TASK —
In the records below, rename every occurrence of "Engineering" to "Design" and reproduce them with no other changes, leaving the pictures out.

RECORDS SHOWN —
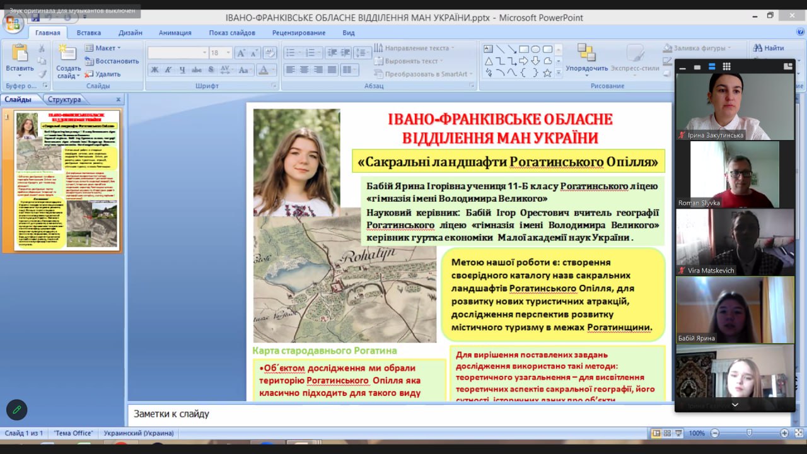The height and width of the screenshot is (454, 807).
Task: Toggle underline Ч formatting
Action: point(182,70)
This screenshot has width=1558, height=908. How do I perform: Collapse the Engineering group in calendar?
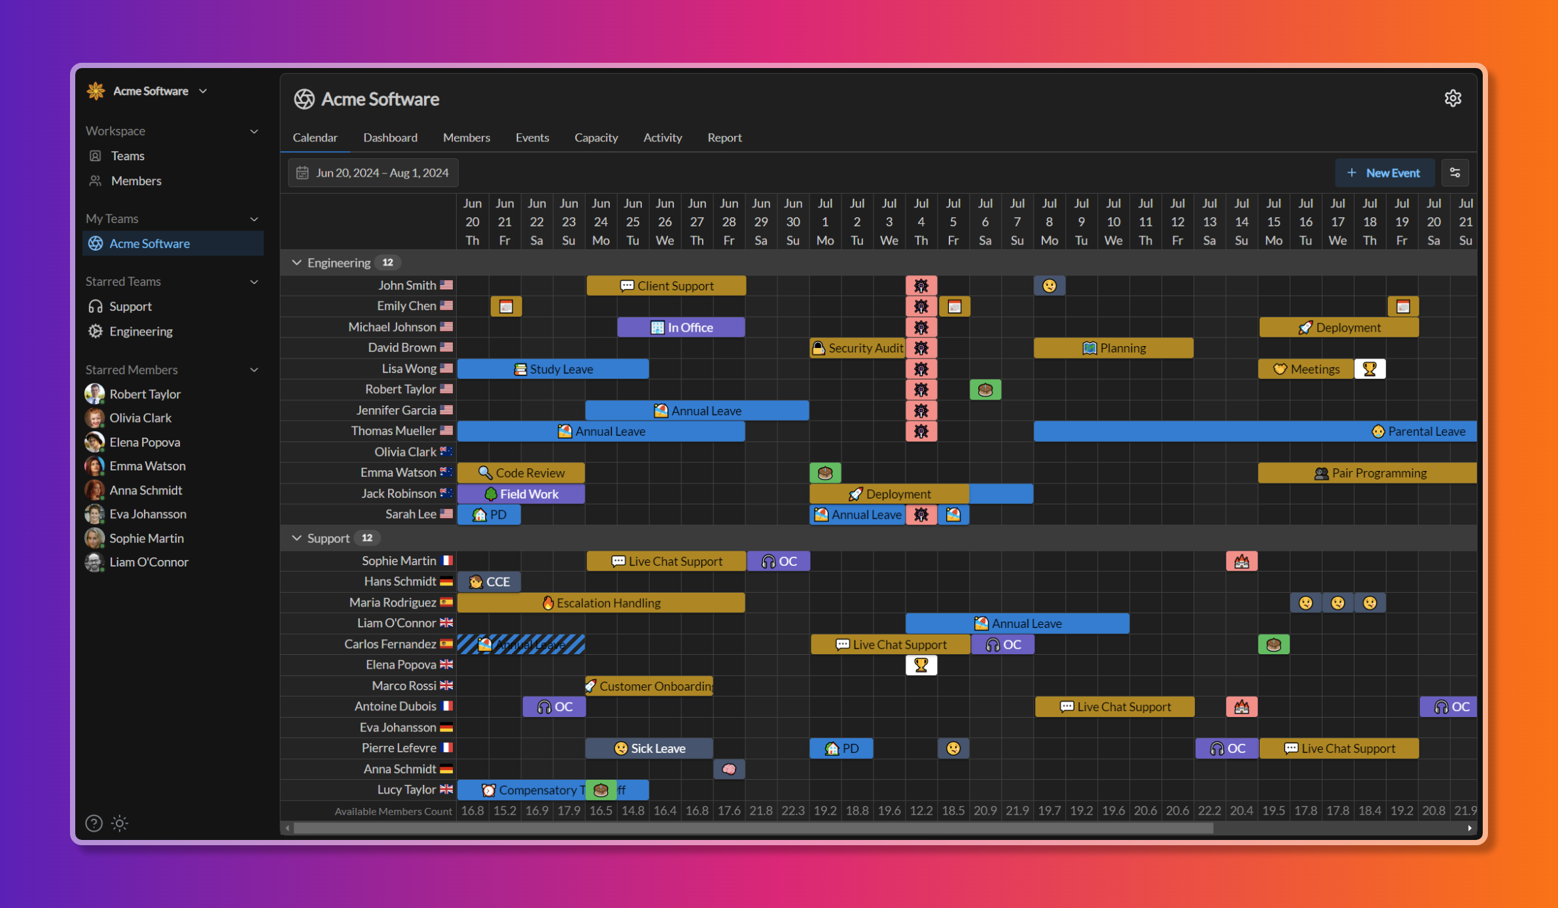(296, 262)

RESULT —
The height and width of the screenshot is (454, 807).
Task: Toggle underline Ч formatting
Action: point(182,70)
This screenshot has width=1558, height=908. How do I perform: Collapse the Design group in calendar?
(296, 262)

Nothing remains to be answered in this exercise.